• Data extracts

-- -- --

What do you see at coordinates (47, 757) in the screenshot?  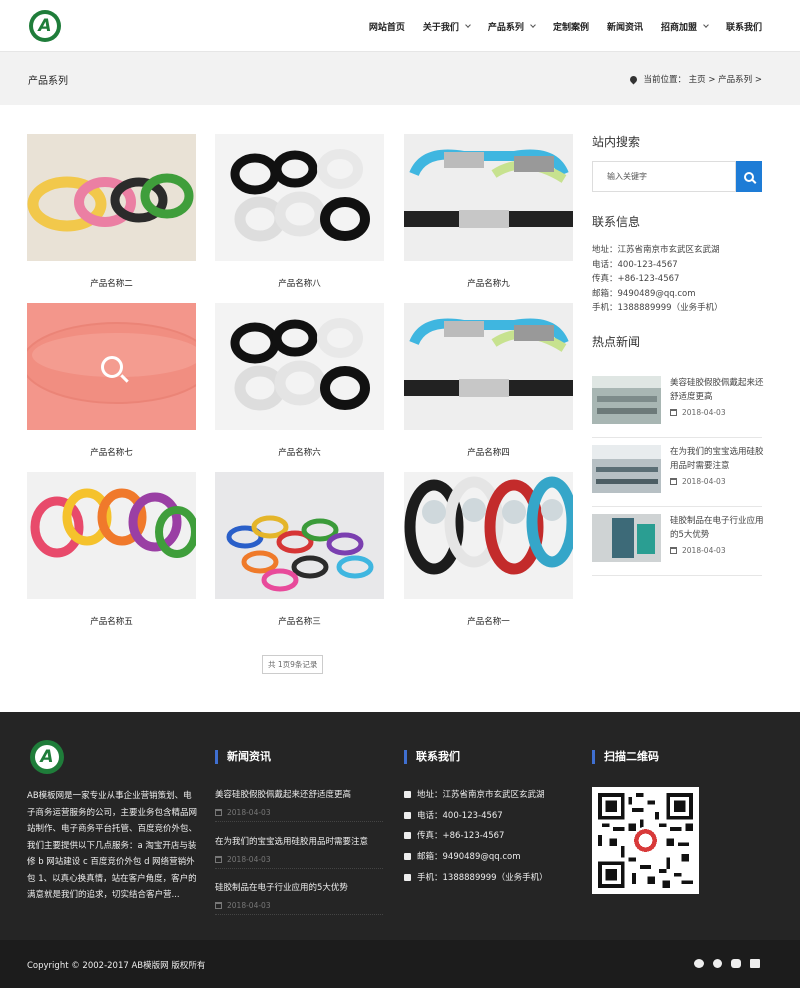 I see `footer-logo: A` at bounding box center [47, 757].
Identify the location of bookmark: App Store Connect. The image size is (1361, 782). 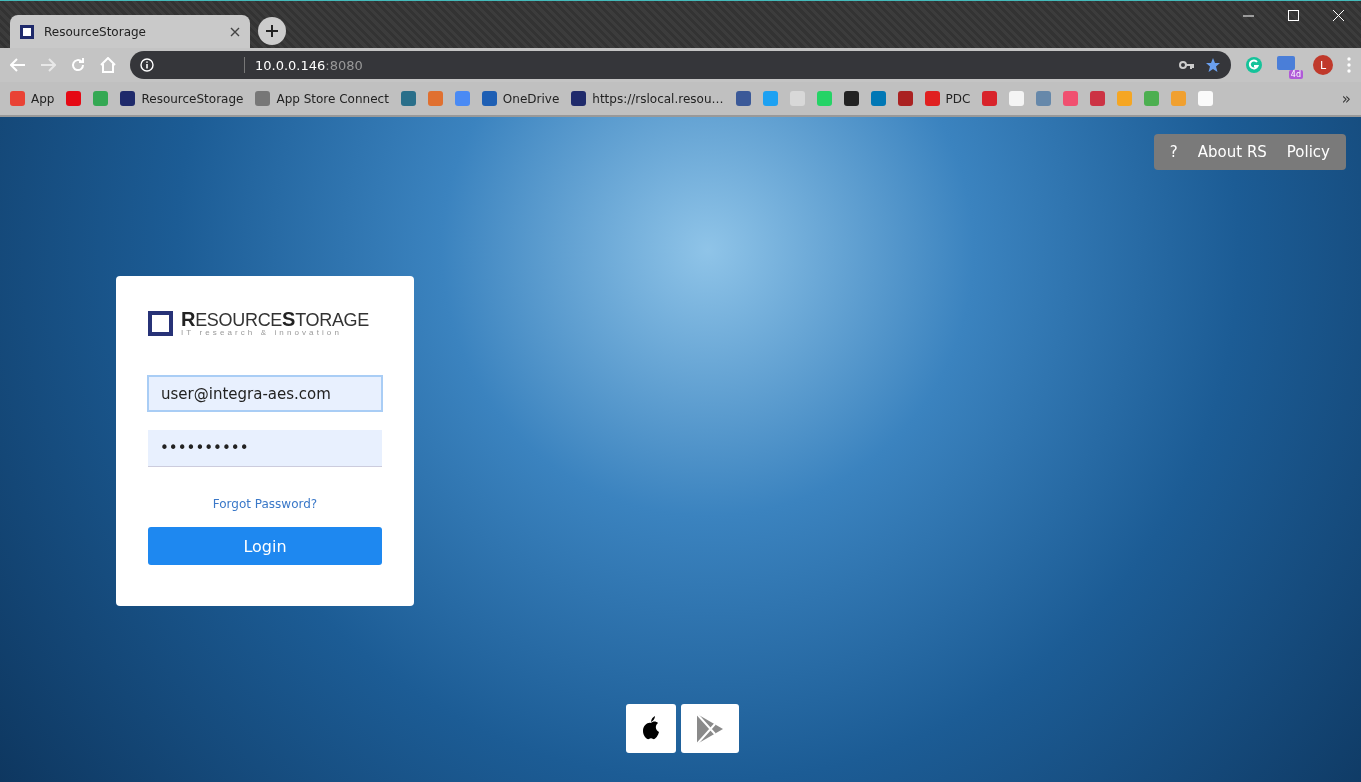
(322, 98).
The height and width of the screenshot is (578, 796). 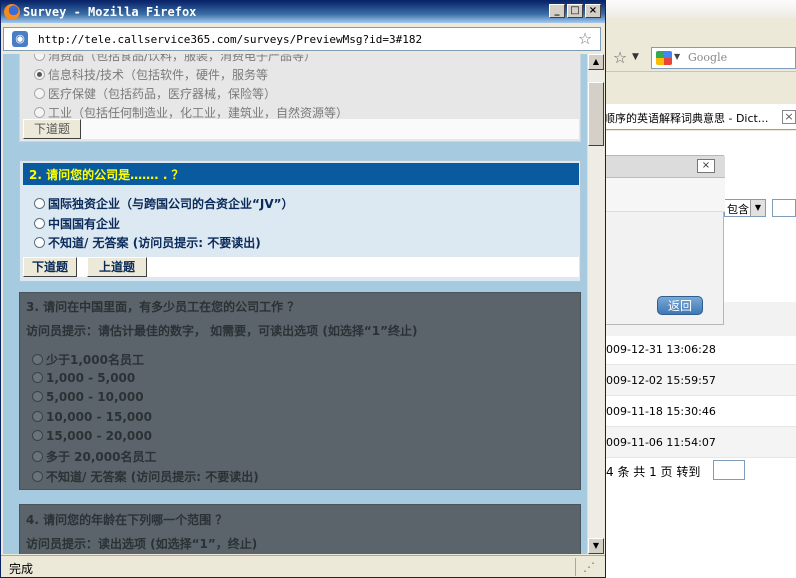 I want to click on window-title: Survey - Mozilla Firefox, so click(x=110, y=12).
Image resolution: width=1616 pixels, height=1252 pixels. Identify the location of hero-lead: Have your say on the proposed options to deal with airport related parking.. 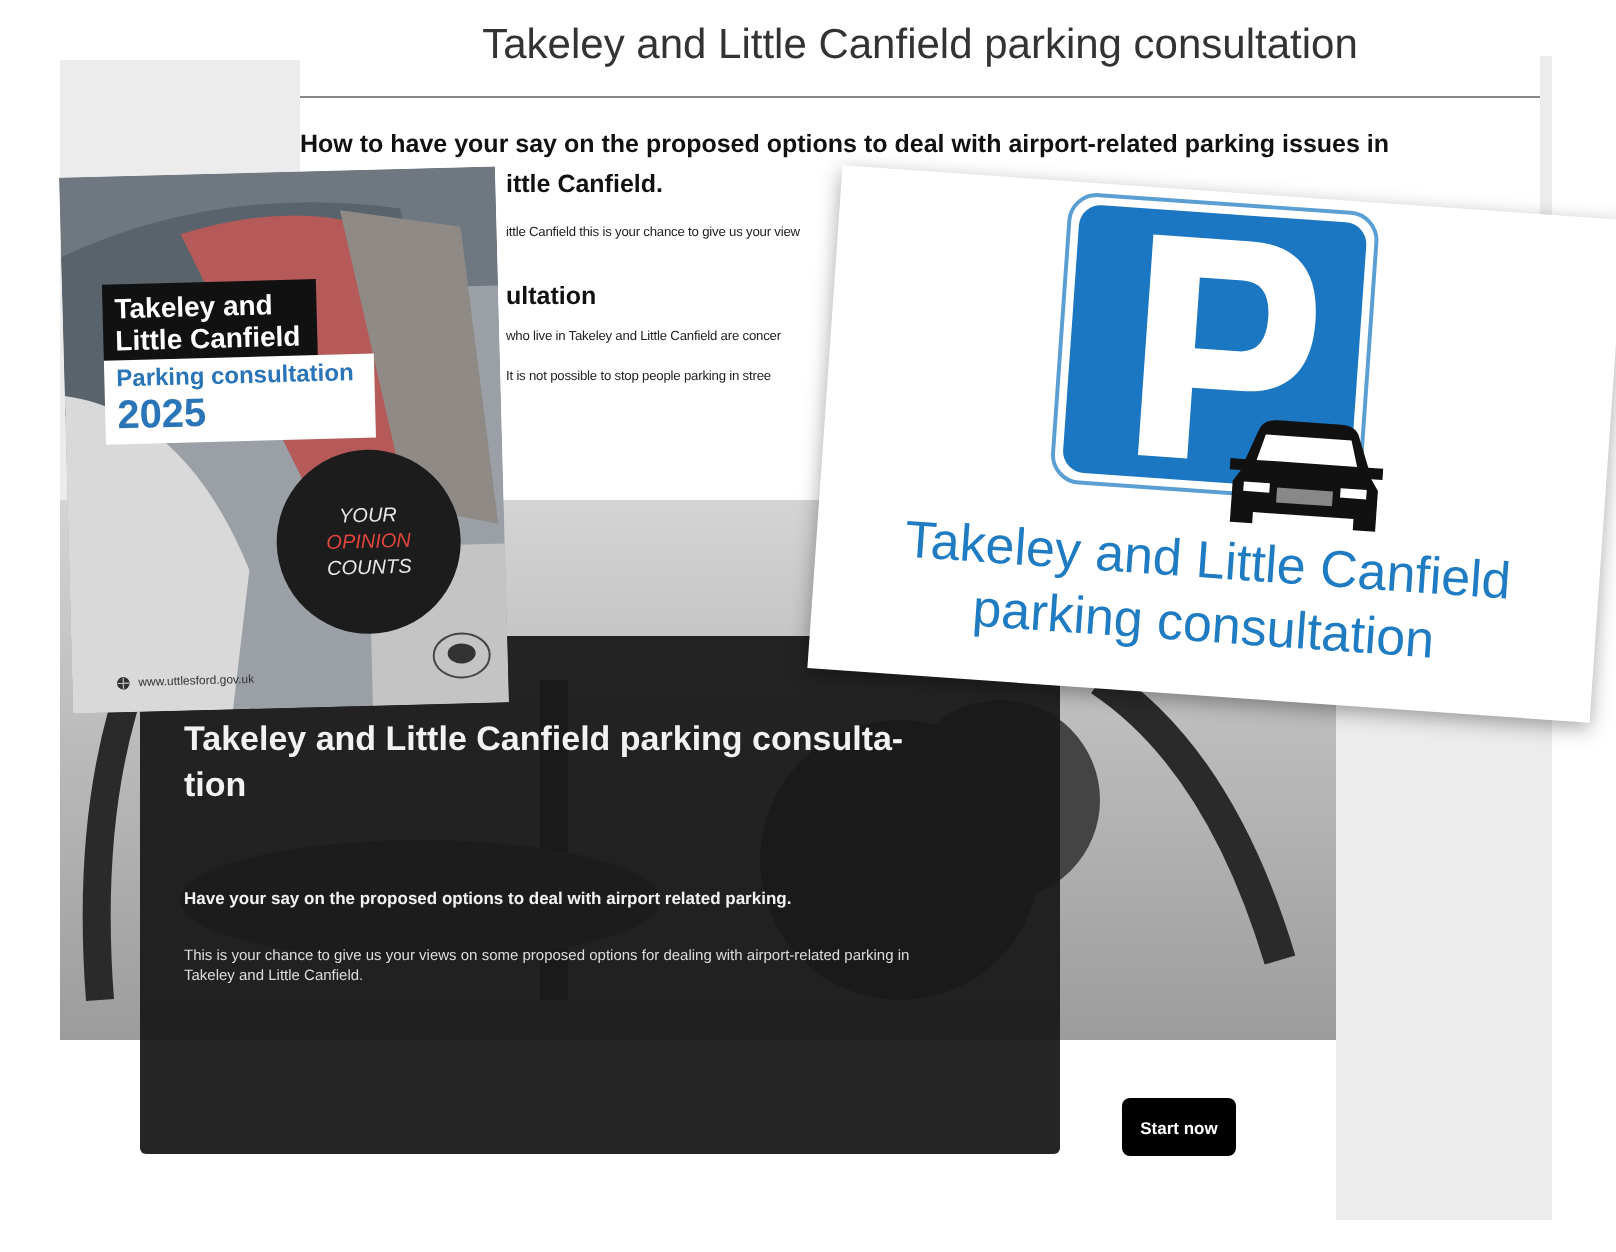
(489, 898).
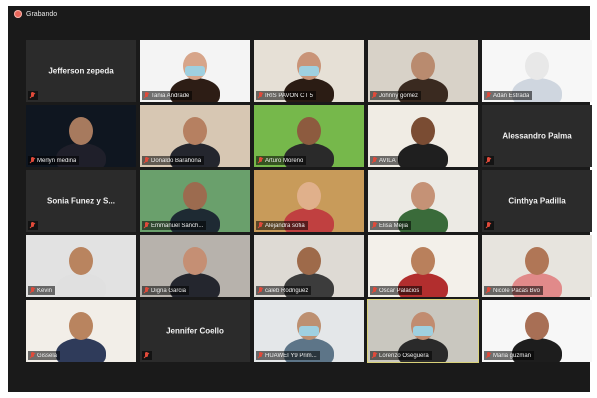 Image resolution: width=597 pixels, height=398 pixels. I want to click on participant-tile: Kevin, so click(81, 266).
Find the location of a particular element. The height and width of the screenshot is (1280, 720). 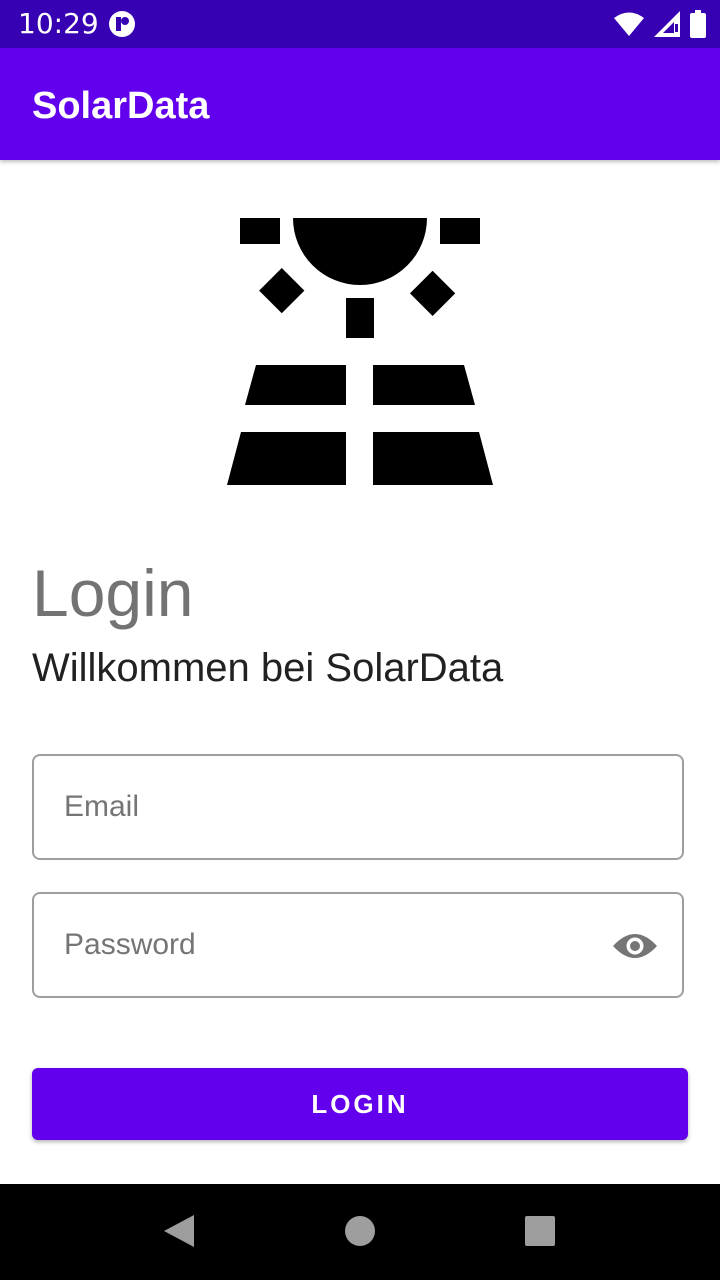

-- -- --

Rewrite the stretch from the line containing "Image resolution: width=1616" through the end of the records, replacing "Identify" with "Pinpoint" and leaving everything else unchanged. Omit the pictures.

• Answer area
Image resolution: width=1616 pixels, height=1252 pixels. Pinpoint the location of hero-lead: Have your say on the proposed options to deal with airport related parking.. 
(489, 898).
 Image resolution: width=597 pixels, height=398 pixels. I want to click on participant-tile: Kevin, so click(81, 266).
Find the location of a particular element. The height and width of the screenshot is (1280, 720). 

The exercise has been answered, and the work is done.